Il y avait foule sous les voûtes néogothiques de l'église londonienne Christ The King, le 20 novembre dernier. Des centaines de paroissiens aux cheveux grisonnants s'inclinaient devant la mitre blanche et dorée que John Broadhurst portait pour la dernière fois.

Ses adieux ont été allégés par des touches d'humour. «Je ne prends pas ma retraite, je démissionne, a dit l'évêque. Dans mon quartier, nous devons recycler les vieilleries. C'est ce que je fais: je me recycle.»

Figure de proue de l'opposition à l'ordination des femmes, John Broadhurst renie son titre d'évêque de Fulham. Quatre autres évêques et cinquante prêtres anglicans ont annoncé leur départ au début du mois dernier.

Benoît XVI les prendra sous son aile au mois de janvier. En 2009, il a créé une structure d'accueil pour les anglicans qui s'opposent au virage libéral de leur Église. Il avait alors expliqué qu'il répondait à leurs «appels répétés et insistants».

John Broadhurst, qui deviendra prêtre catholique, est pressenti pour diriger le nouvel ordinariat, un diocèse destiné aux anciens anglicans. Le fait qu'il soit marié et père de famille ne pose aucun problème à Benoît XVI, assure-t-il.

«Il existe déjà des prêtres catholiques mariés», explique le prélat.

«Le pape nous a tendu la main et nous ne pouvions la refuser, poursuit-il. De toute façon, l'Église d'Angleterre ne nous a pas donné le choix de partir.»

Femmes évêques en 2014

Le contentieux entre libéraux et conservateurs s'envenime depuis la montée des femmes dans la hiérarchie anglicane. Elles portent la soutane depuis 1994 en Angleterre. Aujourd'hui, 50% des candidats à la prêtrise sont des femmes.

Elles pourraient porter la mitre dès 2014. En juillet dernier, l'Église a fait un pas décisif en ce sens. Un vote doit avoir lieu en 2012, mais les conservateurs, qui représentent environ 20% du clergé, s'avouent déjà vaincus.

Ils ont demandé des restrictions sur l'autorité des futures évêques, ce qui a été refusé.

Pour John Broadhurst, c'est un affront de trop. «L'Église d'Angleterre nous a montré la porte avec méchanceté», dit-il. Dans les médias, il compare l'archevêque anglican de Cantorbéry au capitaine du Titanic.

En 1992, l'influent évêque a fondé Forward in Faith, une organisation qui s'oppose à l'ordination des femmes et qui compte 8000 membres.
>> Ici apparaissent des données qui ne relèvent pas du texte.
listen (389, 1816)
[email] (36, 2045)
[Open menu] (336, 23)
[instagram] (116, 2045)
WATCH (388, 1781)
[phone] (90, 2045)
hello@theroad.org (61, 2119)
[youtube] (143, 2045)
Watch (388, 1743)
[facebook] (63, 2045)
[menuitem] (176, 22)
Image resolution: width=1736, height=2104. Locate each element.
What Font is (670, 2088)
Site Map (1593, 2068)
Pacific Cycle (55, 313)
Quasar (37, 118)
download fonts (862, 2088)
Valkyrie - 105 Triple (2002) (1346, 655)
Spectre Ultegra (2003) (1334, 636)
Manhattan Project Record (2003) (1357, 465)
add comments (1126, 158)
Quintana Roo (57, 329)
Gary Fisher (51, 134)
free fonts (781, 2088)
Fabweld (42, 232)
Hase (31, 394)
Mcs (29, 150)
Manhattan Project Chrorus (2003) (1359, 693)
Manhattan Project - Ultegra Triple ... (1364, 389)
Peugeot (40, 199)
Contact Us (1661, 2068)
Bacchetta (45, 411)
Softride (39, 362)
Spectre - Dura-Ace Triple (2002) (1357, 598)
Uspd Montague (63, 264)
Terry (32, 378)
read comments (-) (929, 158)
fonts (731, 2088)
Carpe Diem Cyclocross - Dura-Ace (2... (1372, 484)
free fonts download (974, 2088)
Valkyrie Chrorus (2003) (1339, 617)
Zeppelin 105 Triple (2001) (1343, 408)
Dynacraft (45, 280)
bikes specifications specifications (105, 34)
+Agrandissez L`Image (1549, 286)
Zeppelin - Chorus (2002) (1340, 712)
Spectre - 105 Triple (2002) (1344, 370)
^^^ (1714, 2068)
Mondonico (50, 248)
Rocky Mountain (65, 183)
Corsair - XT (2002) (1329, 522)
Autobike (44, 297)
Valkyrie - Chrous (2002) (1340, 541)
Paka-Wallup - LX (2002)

Ils étaient nombreux à sa dernière messe.

«Nous allons nous convertir, comme lui», dit John Worley, qui portait une écharpe souvenir de la visite de Benoît XVI à Londres, en août dernier.

Des femmes au Vatican?

Malgré l'apostasie des évêques et de leurs ouailles, il n'y aura pas d'exode, assure le théologien John Milbank à La Presse.

«Ce mouvement est marginal. Seulement 3% des paroisses s'étaient dispensées des femmes prêtres en 1994», rappelle le directeur du département de théologie de l'Université de Nottingham.

Par ailleurs, l'Église catholique n'apportera pas un long répit aux traditionalistes, car le Vatican consacrera à son tour des femmes, soutient le professeur.

«Les catholiques en faveur des femmes prêtres constituent la majorité silencieuse, dit John Milbank. Le pape est aussi plus libéral qu'il n'y paraît: il a serré la main d'une femme prêtre lors de son séjour à Londres. Il faudra peut-être attendre un demi-siècle, mais cela viendra.»